**Source extract:**
Psalms 69:21. They gave me gall for my meat — Instead of affording me that pity and comfort which my condition required, they barbarously added to my affliction. These words were only metaphorically fulfilled in David, but were properly and literally accomplished in Christ; the description of whose sufferings, it seems, was principally intended here by the Holy Ghost, who therefore directed David’s pen to these words. And hence what follows may as truly, and perhaps more properly, be considered as predictions of the punishment which should be inflicted on the persecutors of our Lord, than as imprecations of David against his enemies.


Verse 22

Psalms 69:22. Let their table, &c. — Dr. Waterland renders the verse, Their table shall be for a snare before them, and their peace-offerings for a trap. “This and the following verses are to be read in the future tense, and considered as predictions rather than as imprecations. The meaning of the whole verse seems to be, The oblations and prayers of those who have dealt thus barbarously with me, shall be so far from pacifying God, or being accepted of him, that, like the offerings made to false gods, styled the preparing a table, Isaiah 65:11, they shall provoke God, and turn to their mischief: see Romans 11:9.” — Dodd. The sacrifices, peace- offerings, and other oblations of the Jews, were, in a remarkable manner, a snare to them, in that their dependence on them, and their conceit of the everlastingness of the Mosaic dispensation, was one chief cause of their rejection of Christ.

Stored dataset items
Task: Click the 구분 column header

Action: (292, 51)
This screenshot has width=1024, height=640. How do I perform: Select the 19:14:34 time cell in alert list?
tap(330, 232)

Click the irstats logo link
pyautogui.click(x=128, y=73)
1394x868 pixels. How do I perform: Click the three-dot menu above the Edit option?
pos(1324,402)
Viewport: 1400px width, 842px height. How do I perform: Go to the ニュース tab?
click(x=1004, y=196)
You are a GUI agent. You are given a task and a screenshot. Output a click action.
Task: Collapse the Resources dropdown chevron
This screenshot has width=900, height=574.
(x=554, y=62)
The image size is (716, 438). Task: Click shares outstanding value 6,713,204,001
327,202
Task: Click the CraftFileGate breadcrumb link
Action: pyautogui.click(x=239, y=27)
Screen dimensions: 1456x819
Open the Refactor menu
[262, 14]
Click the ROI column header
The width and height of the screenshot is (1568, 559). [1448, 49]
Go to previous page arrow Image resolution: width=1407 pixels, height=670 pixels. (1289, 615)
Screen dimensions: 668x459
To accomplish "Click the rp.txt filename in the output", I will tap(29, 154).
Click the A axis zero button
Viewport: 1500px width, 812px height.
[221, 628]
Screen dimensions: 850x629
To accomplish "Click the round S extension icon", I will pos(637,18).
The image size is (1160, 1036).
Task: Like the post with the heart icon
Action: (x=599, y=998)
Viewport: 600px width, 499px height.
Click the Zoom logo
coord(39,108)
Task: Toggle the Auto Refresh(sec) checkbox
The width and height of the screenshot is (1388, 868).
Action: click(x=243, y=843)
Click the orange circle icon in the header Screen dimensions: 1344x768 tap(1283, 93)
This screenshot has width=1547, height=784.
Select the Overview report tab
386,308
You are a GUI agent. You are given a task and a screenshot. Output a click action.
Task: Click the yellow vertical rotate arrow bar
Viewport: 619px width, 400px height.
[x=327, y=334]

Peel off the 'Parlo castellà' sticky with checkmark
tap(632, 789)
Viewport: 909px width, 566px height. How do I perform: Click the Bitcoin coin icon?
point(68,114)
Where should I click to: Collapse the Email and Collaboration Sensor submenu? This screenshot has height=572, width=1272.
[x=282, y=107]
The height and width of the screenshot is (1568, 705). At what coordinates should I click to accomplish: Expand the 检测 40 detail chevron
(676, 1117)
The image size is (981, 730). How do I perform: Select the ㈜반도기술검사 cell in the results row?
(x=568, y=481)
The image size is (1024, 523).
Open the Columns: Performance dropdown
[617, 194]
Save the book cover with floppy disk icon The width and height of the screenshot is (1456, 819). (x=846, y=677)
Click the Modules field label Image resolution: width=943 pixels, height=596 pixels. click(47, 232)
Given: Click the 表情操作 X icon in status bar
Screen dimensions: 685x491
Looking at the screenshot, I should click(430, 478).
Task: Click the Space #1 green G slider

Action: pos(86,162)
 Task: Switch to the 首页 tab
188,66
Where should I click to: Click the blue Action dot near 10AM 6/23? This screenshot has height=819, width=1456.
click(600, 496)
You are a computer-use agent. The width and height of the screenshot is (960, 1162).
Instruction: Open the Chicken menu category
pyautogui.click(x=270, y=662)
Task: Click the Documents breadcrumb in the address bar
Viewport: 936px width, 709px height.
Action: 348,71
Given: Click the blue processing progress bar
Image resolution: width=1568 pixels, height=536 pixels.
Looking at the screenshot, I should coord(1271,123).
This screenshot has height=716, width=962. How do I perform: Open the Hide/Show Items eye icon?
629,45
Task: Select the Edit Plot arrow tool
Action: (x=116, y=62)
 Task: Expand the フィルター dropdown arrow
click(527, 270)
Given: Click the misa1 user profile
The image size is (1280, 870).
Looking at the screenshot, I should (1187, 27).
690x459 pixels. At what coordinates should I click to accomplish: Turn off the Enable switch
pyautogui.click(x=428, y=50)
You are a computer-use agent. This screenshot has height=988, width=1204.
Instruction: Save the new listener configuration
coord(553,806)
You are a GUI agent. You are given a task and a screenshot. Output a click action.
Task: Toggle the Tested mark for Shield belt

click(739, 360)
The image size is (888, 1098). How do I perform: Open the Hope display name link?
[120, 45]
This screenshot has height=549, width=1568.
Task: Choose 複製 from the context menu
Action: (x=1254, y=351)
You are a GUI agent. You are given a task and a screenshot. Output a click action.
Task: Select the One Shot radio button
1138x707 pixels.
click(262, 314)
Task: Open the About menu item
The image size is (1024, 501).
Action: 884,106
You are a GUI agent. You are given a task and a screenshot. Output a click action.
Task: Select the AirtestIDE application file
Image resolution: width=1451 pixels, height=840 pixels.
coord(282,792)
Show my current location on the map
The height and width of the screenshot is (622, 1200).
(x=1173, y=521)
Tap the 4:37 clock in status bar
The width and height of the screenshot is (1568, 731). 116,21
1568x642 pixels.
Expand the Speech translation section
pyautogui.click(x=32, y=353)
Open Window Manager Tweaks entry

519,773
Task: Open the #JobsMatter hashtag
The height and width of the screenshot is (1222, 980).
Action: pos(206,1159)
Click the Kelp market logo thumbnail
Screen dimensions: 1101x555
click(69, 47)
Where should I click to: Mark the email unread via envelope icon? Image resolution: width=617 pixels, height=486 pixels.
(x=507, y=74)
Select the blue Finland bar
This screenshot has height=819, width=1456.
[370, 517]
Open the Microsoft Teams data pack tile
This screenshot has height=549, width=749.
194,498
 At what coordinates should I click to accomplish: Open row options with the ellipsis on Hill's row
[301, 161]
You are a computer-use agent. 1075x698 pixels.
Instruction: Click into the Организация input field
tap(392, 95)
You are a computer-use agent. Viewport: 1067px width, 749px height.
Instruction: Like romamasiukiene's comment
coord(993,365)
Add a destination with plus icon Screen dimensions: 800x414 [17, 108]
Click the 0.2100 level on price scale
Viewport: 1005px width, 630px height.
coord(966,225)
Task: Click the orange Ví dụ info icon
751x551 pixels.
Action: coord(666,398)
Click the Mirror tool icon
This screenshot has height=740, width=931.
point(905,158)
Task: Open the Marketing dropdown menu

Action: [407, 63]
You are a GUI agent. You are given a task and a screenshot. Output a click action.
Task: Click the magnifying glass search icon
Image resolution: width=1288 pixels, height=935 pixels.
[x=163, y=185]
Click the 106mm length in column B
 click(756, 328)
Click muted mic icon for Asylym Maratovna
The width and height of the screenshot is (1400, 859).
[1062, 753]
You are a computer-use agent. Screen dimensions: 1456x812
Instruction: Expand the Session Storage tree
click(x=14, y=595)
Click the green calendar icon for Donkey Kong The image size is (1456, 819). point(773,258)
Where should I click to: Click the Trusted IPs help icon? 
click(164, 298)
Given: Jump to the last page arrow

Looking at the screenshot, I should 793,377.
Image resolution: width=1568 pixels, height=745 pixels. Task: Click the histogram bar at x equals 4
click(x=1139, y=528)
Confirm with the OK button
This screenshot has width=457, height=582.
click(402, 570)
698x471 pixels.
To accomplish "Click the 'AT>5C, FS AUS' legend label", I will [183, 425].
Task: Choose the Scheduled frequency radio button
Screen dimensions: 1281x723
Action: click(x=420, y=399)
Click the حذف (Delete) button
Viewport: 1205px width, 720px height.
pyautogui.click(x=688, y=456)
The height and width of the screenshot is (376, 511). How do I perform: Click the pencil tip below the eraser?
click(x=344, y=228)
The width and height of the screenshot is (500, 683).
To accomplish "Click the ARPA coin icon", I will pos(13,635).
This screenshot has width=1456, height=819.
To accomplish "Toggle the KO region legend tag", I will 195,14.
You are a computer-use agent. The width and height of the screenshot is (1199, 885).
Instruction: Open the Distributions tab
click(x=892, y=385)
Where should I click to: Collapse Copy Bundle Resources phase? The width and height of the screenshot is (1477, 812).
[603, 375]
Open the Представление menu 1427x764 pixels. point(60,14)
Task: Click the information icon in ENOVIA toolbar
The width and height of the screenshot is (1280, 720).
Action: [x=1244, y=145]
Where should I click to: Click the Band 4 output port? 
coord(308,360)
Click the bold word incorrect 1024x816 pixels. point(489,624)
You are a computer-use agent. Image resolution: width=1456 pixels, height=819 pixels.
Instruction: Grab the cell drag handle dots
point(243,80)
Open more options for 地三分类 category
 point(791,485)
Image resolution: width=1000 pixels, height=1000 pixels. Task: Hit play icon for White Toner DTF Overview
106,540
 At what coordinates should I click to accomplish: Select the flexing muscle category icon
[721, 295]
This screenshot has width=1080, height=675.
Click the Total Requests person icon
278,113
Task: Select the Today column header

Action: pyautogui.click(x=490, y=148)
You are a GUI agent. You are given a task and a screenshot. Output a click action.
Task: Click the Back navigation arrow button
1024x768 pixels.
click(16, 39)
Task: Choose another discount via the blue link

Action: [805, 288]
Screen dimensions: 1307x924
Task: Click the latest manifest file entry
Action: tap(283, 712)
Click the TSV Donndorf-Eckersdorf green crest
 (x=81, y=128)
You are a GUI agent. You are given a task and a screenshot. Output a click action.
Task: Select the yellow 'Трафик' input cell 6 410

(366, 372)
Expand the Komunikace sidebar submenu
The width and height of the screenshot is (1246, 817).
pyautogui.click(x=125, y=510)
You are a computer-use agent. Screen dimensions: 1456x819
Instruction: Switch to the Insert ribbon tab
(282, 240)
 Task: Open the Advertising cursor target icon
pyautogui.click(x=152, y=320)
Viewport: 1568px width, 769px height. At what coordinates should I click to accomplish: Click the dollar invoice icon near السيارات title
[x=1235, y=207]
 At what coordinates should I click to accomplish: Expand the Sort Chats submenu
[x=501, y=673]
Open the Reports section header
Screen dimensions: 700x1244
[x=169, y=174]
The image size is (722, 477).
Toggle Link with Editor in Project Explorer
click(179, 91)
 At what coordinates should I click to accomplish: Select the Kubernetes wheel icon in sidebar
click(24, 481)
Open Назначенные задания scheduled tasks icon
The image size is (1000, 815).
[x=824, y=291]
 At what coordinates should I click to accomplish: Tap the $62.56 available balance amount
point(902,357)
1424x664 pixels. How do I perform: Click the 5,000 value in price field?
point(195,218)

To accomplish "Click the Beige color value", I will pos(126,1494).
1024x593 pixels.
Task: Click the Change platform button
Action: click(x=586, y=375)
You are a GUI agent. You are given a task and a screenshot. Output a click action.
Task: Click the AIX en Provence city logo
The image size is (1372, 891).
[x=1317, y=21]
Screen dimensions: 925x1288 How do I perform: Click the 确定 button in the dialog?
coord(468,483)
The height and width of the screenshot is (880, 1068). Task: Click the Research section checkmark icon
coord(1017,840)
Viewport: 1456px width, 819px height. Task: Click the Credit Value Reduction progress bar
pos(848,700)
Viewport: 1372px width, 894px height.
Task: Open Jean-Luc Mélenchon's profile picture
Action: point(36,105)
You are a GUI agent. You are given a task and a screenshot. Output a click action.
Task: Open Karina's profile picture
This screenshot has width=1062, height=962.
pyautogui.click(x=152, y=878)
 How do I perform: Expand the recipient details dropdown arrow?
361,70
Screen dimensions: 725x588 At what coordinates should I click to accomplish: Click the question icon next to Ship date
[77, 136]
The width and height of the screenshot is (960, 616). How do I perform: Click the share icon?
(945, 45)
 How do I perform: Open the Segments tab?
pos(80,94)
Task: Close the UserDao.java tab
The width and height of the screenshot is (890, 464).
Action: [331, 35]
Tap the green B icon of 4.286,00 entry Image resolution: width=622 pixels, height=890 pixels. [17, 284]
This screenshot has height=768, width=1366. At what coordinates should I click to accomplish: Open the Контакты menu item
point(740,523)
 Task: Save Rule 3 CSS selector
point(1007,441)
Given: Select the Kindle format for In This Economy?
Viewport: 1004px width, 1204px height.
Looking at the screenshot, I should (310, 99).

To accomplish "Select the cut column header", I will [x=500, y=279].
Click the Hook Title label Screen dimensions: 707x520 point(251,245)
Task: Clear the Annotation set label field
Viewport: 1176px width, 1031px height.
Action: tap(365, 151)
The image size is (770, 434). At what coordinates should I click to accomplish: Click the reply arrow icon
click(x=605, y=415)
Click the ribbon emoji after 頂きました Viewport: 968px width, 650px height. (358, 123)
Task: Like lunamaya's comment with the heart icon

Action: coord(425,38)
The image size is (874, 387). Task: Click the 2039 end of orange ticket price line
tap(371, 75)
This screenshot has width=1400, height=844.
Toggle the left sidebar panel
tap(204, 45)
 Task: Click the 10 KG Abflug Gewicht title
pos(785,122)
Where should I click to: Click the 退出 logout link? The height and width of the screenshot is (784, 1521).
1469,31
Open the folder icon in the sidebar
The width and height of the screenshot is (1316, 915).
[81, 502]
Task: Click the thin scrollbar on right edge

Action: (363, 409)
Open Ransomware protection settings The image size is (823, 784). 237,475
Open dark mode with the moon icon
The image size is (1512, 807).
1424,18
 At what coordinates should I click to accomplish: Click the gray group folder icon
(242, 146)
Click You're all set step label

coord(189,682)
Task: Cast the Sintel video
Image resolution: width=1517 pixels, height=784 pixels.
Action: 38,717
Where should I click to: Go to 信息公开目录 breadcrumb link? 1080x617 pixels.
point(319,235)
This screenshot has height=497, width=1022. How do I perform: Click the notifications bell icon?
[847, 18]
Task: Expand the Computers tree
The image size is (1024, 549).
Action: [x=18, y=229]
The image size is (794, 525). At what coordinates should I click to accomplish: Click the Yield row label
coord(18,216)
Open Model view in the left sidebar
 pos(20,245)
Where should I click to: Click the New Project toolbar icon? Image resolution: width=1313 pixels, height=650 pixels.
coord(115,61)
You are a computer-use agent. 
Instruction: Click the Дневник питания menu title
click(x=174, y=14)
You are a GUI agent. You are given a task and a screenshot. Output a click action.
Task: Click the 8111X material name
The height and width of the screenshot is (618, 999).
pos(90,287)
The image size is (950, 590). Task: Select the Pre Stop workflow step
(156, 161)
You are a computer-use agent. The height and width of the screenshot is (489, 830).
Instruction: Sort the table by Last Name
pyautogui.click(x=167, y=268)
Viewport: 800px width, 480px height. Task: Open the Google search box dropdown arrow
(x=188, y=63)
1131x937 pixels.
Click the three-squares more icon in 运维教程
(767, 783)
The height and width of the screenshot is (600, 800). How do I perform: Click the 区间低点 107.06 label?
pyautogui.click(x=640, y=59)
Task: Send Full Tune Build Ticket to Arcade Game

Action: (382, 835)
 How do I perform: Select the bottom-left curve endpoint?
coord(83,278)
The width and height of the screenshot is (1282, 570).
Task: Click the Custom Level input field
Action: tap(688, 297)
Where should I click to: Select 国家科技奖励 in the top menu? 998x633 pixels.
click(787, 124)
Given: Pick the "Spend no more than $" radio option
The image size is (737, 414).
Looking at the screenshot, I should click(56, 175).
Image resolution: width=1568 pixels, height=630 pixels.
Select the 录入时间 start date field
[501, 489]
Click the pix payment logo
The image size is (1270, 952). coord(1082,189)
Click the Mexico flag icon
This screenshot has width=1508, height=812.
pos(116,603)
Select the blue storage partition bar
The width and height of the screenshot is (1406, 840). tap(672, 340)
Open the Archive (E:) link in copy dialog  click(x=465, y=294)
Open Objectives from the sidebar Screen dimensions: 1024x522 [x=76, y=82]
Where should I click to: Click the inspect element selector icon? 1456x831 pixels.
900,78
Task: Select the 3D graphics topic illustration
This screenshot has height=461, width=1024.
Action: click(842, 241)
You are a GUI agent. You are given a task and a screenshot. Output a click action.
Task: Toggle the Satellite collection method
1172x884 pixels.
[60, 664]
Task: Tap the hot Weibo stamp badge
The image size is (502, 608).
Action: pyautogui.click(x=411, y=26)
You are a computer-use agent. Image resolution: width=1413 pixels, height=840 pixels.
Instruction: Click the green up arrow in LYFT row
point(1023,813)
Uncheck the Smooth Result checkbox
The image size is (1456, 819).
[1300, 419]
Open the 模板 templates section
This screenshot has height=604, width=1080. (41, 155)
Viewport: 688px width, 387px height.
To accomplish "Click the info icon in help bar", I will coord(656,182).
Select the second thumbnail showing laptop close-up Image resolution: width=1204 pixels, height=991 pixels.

**Short task A:**
List every Bible chapter-and-verse reference written out in the psalm commentary.
**Short task B:**
Do these statements agree with the psalm commentary? (i) The words were only metaphorically fulfilled in Christ. (ii) Dr. Waterland's rendering calls their peace-offerings a trap. (iii) The quoted note says the verses should be read in the past tense.

**Output A:**
Psalms 69:21
Psalms 69:22
Isaiah 65:11
Romans 11:9

**Output B:**
(i) No: "These words were only metaphorically fulfilled in David, but were properly and literally accomplished in Christ"
(ii) Yes: "Their table shall be for a snare before them, and their peace-offerings for a trap."
(iii) No: "This and the following verses are to be read in the future tense"